(INFORMATION)

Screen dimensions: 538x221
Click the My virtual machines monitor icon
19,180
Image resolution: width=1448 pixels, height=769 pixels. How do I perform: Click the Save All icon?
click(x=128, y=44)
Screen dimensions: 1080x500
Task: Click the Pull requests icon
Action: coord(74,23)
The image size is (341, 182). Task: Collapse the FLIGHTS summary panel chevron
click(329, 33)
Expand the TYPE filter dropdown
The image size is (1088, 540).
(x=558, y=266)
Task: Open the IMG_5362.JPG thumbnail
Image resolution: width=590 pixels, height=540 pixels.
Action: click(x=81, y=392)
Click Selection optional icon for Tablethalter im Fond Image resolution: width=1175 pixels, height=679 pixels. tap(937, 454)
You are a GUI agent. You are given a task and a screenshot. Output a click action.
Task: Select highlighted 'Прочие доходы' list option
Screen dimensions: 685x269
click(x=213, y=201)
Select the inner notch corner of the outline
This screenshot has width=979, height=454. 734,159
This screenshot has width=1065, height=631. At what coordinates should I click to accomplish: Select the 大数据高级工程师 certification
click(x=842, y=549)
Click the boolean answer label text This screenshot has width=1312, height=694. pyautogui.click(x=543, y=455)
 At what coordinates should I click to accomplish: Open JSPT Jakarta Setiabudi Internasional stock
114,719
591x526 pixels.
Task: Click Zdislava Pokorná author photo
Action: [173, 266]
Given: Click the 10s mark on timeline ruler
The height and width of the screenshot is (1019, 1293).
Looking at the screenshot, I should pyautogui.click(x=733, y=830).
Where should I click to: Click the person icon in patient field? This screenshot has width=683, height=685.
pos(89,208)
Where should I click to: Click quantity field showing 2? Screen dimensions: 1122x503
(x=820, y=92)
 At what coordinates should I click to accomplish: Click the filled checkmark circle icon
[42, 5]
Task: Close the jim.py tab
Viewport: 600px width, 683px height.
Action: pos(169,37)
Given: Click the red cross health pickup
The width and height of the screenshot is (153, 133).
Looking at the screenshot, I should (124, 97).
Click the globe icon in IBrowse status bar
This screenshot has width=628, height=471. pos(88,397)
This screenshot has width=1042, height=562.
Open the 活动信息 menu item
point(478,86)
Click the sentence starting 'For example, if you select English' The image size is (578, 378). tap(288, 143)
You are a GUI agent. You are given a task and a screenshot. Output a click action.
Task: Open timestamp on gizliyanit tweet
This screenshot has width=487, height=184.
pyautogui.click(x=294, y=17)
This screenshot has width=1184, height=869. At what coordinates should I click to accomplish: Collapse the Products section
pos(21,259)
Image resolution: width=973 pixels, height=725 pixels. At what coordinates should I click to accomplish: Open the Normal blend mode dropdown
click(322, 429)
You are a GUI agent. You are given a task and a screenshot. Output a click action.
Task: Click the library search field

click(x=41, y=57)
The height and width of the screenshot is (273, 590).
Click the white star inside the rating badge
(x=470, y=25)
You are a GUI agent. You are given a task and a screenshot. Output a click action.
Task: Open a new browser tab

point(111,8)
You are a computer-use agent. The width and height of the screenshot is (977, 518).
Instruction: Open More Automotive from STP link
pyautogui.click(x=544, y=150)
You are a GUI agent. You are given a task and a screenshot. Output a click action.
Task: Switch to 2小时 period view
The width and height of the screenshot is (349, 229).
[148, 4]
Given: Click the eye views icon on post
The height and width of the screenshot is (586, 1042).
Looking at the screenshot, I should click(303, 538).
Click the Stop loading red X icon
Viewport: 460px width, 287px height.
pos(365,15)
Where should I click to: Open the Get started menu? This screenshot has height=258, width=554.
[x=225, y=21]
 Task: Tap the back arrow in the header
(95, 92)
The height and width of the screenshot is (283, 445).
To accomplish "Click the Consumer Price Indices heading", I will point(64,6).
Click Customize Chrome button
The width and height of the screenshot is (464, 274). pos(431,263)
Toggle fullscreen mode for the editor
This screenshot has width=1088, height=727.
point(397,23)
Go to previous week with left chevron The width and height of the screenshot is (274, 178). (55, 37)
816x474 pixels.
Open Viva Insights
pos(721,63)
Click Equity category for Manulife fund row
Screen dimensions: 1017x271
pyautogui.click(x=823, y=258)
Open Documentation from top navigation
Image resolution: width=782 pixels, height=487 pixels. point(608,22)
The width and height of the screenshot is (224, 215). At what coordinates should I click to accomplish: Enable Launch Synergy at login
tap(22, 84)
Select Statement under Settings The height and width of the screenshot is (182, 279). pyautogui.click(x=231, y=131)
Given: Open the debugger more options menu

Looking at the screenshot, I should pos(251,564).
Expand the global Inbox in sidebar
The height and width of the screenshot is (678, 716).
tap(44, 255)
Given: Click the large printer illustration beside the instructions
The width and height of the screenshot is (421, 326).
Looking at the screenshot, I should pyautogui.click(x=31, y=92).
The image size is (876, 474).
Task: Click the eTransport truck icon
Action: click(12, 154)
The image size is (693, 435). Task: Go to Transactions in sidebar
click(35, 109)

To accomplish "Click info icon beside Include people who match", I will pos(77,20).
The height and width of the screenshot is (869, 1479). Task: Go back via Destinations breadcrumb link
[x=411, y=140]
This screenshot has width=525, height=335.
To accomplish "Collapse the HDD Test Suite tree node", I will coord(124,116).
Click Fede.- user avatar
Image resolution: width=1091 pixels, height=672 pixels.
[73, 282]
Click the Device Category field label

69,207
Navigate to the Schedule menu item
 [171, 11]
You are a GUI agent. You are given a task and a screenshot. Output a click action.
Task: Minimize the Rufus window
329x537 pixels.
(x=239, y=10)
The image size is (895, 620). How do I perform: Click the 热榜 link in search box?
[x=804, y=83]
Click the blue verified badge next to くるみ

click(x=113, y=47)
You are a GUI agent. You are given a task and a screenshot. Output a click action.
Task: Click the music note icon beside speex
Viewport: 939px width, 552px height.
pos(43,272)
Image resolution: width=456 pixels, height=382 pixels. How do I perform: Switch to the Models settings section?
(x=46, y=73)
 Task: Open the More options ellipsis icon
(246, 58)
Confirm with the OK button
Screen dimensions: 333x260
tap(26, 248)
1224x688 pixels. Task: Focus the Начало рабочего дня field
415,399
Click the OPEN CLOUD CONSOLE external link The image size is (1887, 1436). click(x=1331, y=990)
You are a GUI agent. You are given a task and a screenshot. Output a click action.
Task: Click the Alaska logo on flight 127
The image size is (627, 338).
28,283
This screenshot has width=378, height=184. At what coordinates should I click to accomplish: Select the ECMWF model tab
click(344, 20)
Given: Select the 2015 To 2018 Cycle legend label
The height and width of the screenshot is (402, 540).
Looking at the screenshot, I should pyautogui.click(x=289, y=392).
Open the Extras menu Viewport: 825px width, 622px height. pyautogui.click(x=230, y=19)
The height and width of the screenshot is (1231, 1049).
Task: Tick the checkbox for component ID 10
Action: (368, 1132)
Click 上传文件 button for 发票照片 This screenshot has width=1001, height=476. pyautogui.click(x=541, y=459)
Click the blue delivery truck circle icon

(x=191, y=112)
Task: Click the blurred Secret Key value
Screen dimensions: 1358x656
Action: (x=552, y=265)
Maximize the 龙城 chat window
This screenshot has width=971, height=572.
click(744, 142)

(End INFORMATION)

● ASSIGNMENT
Start at the first line of the entries and stop at the line that contains "Expand the TYPE filter dropdown". Repeat every line in that span exactly, and nothing beyond it.

● ANSWER TO THIS TASK
Screen dimensions: 538x221
Click the My virtual machines monitor icon
19,180
Image resolution: width=1448 pixels, height=769 pixels. How do I perform: Click the Save All icon?
click(x=128, y=44)
Screen dimensions: 1080x500
Task: Click the Pull requests icon
Action: coord(74,23)
The image size is (341, 182). Task: Collapse the FLIGHTS summary panel chevron
click(329, 33)
Expand the TYPE filter dropdown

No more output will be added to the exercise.